Your assignment
Pull out every line below holding the word "Clear".

Data excerpts
_ _ _ _ _ _ _
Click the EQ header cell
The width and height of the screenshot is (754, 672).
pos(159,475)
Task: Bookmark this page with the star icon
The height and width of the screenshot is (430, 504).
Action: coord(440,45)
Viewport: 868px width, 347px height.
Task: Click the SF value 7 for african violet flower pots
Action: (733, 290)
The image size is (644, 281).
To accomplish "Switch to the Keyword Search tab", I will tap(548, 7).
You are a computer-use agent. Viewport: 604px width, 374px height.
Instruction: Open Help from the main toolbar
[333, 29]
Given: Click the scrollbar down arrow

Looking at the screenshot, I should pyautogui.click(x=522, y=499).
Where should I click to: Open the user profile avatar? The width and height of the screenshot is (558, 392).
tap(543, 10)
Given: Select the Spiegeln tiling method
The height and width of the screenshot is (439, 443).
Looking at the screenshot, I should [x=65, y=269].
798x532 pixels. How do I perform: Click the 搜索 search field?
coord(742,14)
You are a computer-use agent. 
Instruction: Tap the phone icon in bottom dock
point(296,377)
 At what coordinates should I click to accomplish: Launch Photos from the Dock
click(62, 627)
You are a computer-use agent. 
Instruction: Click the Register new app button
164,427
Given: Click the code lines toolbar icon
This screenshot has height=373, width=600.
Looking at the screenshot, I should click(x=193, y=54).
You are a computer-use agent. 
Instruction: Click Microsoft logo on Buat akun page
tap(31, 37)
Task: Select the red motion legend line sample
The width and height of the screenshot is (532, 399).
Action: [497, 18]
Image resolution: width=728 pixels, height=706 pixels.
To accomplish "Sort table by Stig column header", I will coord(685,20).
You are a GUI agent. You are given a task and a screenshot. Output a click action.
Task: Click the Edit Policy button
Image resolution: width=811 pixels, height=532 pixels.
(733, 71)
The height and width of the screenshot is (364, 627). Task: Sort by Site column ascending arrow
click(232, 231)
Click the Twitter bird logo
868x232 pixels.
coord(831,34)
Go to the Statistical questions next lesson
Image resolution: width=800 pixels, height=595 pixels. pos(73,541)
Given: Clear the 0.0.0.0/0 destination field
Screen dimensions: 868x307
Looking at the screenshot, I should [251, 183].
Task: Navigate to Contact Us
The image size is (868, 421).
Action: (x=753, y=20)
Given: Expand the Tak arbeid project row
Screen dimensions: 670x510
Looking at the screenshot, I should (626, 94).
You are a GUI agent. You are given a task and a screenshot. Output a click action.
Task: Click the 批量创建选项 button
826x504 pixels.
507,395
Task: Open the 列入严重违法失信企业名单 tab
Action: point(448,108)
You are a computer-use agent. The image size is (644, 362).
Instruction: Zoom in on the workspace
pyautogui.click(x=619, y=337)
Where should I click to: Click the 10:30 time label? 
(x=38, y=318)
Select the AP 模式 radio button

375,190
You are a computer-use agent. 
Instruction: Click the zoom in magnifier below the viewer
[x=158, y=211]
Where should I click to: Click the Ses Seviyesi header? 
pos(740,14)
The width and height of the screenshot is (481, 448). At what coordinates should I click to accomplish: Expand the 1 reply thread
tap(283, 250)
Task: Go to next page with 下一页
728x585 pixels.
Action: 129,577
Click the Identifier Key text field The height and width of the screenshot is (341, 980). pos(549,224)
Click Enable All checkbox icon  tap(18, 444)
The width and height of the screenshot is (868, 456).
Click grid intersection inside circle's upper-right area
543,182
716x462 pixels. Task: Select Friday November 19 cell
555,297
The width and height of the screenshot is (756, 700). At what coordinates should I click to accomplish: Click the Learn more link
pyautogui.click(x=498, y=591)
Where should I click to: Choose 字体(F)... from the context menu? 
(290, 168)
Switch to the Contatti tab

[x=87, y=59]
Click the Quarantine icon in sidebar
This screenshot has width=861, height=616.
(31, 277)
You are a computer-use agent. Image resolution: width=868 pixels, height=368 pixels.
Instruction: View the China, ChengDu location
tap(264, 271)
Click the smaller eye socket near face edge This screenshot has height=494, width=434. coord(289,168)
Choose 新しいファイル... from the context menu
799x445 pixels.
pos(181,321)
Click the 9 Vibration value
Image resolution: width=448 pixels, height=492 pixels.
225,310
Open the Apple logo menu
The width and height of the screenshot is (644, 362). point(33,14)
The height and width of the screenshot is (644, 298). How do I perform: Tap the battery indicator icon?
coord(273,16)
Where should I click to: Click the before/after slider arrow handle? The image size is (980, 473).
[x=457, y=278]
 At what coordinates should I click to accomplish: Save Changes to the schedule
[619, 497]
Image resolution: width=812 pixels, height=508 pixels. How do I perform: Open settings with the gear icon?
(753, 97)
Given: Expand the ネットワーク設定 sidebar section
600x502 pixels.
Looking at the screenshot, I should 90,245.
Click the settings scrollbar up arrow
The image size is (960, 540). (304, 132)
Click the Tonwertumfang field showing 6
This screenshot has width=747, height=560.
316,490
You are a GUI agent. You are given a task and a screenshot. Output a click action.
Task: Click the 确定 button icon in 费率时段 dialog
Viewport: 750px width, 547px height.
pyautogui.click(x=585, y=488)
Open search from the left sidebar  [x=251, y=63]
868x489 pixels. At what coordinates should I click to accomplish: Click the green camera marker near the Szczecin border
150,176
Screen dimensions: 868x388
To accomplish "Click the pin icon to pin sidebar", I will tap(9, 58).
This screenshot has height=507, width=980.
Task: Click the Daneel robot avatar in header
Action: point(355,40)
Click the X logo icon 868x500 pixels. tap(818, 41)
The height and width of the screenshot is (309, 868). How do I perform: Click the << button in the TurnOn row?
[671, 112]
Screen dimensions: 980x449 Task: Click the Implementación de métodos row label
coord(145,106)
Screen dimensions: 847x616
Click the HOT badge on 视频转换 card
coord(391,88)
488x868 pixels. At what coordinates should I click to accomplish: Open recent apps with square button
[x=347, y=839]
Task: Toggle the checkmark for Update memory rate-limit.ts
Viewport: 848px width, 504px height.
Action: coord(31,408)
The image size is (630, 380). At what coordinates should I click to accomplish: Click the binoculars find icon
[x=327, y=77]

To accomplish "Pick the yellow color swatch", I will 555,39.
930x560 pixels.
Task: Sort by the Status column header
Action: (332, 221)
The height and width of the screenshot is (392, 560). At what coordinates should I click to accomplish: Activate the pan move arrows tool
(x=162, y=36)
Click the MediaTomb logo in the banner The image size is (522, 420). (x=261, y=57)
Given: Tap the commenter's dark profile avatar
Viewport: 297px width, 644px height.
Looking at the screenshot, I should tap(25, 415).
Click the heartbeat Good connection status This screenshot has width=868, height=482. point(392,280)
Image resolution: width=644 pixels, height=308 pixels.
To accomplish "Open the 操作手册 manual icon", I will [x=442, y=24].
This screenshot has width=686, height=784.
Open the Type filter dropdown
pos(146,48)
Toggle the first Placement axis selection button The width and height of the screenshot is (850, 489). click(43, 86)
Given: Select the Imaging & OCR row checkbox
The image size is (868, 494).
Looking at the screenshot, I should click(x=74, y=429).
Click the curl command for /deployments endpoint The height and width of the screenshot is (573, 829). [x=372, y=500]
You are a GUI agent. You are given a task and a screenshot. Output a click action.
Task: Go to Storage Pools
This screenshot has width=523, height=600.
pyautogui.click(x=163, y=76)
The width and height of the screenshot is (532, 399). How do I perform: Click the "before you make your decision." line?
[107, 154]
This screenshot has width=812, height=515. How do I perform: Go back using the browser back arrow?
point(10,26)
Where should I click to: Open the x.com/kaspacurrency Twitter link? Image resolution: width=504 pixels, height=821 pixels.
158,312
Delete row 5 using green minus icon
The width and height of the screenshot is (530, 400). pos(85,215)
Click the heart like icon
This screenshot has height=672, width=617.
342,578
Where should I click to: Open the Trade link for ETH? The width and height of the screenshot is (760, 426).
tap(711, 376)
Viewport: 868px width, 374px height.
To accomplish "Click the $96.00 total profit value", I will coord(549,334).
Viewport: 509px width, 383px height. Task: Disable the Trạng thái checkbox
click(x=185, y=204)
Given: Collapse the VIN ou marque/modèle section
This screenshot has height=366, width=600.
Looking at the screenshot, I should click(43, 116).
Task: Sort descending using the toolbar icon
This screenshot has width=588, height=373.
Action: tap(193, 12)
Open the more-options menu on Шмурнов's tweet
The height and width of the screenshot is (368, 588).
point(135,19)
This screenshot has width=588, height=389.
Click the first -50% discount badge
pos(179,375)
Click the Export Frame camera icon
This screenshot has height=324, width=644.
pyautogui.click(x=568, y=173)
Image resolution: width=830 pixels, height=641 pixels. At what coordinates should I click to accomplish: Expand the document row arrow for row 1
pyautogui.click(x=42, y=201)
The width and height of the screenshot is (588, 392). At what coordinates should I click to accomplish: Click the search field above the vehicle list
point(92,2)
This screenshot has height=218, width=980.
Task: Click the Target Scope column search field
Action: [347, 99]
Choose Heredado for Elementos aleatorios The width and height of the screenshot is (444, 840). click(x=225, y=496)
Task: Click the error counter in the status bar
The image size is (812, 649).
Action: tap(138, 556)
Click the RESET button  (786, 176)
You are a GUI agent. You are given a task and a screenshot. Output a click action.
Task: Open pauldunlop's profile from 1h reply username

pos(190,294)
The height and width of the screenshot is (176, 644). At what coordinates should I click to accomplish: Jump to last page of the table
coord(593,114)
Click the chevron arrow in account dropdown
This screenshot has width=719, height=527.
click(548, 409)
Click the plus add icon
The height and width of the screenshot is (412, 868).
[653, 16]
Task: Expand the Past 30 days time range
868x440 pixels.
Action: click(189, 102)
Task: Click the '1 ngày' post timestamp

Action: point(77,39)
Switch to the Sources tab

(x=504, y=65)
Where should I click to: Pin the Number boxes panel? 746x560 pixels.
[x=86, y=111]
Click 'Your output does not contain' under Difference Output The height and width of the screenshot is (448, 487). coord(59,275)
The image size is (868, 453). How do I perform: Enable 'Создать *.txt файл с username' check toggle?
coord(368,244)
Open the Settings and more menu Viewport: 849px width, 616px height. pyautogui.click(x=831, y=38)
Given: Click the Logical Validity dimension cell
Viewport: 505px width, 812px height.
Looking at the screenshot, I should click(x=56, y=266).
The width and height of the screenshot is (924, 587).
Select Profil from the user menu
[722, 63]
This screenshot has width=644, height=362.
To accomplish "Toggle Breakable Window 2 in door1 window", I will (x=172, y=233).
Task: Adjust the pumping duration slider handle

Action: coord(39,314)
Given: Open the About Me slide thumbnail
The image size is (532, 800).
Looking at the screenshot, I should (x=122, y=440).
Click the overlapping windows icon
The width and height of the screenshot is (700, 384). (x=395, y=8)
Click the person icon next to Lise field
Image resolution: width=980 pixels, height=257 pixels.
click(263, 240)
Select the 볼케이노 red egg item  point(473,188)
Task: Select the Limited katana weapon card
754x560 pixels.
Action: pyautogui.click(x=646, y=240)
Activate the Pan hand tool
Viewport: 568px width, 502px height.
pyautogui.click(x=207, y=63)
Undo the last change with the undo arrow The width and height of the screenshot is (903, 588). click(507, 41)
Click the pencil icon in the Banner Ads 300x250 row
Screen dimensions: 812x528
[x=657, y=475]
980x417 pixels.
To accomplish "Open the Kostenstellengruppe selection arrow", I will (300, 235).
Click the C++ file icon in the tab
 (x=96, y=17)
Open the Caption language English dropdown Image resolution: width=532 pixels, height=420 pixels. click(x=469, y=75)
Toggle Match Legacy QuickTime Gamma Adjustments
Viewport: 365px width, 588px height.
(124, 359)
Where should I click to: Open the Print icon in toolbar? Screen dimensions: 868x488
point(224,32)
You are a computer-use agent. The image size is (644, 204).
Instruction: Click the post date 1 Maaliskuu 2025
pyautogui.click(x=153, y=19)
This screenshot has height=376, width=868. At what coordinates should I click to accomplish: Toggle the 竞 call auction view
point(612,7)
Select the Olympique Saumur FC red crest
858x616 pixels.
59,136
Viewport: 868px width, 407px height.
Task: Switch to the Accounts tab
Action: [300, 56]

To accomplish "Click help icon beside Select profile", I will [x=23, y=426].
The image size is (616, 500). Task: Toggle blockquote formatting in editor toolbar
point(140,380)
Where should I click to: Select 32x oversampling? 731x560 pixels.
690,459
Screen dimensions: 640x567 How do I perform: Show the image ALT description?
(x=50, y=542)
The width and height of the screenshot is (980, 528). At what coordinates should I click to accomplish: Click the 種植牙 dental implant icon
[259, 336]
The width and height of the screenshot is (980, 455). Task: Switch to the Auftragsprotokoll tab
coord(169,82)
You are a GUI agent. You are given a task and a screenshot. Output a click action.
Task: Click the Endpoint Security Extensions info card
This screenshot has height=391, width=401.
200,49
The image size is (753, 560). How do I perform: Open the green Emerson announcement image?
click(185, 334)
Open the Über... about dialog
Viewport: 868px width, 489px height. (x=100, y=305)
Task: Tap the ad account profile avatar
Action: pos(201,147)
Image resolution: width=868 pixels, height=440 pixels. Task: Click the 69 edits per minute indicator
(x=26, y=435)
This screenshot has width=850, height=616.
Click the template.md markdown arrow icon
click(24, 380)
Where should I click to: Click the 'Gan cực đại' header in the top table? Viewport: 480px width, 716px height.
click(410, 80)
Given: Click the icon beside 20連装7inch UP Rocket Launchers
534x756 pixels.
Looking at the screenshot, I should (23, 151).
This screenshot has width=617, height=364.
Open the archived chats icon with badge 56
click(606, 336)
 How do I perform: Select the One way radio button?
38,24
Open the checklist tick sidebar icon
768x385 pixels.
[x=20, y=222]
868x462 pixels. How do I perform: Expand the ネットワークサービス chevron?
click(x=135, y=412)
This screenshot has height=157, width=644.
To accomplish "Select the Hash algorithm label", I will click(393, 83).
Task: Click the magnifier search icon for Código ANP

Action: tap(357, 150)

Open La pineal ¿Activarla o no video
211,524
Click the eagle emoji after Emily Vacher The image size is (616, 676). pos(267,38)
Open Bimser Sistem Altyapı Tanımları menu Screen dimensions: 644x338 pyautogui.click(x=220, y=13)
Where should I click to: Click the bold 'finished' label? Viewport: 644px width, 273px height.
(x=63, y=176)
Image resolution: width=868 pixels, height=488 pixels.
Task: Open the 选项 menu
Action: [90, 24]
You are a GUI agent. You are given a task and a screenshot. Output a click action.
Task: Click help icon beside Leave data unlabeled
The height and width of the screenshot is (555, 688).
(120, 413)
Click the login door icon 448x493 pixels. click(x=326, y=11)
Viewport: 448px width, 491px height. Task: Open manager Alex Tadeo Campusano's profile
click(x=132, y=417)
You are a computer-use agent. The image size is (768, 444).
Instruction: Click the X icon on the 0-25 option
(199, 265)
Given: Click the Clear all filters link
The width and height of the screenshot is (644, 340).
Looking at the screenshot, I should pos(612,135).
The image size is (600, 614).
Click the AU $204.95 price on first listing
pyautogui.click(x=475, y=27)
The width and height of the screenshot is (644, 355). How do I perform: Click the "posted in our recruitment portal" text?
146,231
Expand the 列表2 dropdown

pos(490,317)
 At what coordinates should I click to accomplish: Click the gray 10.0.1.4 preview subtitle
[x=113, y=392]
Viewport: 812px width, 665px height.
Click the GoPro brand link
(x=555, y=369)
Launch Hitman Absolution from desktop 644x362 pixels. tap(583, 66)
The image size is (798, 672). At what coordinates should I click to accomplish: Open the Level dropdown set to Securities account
_ _ _ _ _ _ _
Task response
Given: Clear the 0.0.0.0/0 destination field
Given: Click the Clear all filters link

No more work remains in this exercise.